The contemporary marriage industry is built on the concept of love. The act of the wedding corresponds to a celebration of that romantic love, which – at least the little girls – dream since they are young. But love is a feeling much older than marriage. Greek philosophers speak of this, including Platone. Romanticism arrives much earlier in the history of humanity than in the institution of marriage. And it must therefore being released from it.
It is important to pay attention on a crude modern concept that, for some aspects, recalls what happened in the past before this sacrament assumed a romantic meaning: the institution of marriage was not used to celebrate love. In the past, people got married more than anything else to allow greater cooperation between the families of different villages. It was not so because of a love affair and it was not linked to God. It was at that time, and still is now, purely a social fact.
Never before this concept has been considered current. In a society with overturned ideals, in which personal welfare and wellbeing come before anything else, every decision we make is only aimed of finding personal fulfillment and gratification.
The reasons? The most varied. The methods? There is no limit.
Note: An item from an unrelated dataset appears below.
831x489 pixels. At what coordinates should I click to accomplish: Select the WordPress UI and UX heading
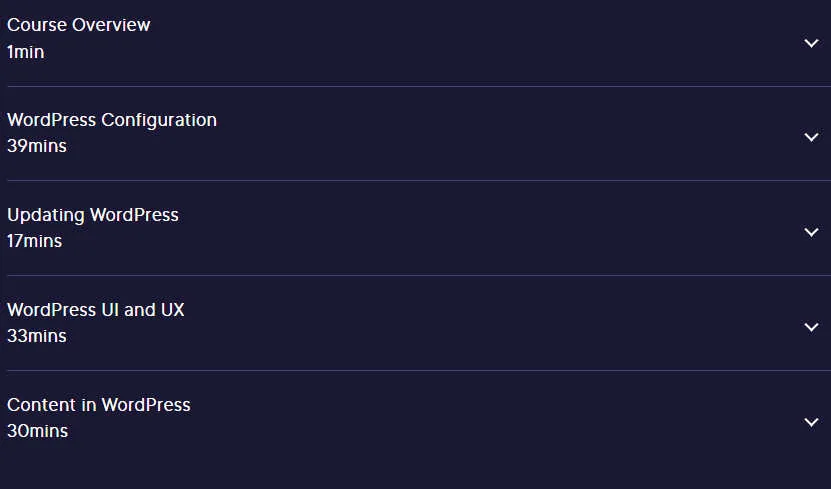95,310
This is how we decide to have a baby to satisfy our most selfish side and overcome the fear of being alone. Aesthetic surgery is used because we suffer from pathological narcissism. We get married for a social factor. A beautiful woman to exhibit at work dinners, a rich man who can support us in our every desire and request. Is it love? Better to confine it to goodnight fairy tales. We are guided and bewitched by the wrong reasons, sometimes much simpler and more satisfying at least in the short term. We live in a world where the yearning of wealth increasingly influences not only our working choices and social relationships but also the most intimate sphere of love feelings that are intertwined more and more with money.
Looking for a husbandis a reflection on today’s drift of feelings in which all ideals are subverted. It is a denunciation and a joke of the shallows of immaturity that surround us where a bursting breast has more value than a bright brain because it is easier to show off.
Beauty is ephemeral because the criteria for evaluation are ephemeral, leading us to make easy choices that are not destined to last.
That’s what we suddenly go back to the times of the Odyssey and the Song of the Sirens, and let us be bewitched by modern symbols of seduction, distincted by true love, which represent only risk and adventure. And, as in Omero’s story, we are pushed into the oblivion of our existence and our sufferings. The same total oblivion that brought the man of one of the greatest poems ever written to self-destruct, forgetting his mortal condition, drinking or eating. Like him, we become passive, we lose our identity, we get lost; pompous of papier-mache trophies.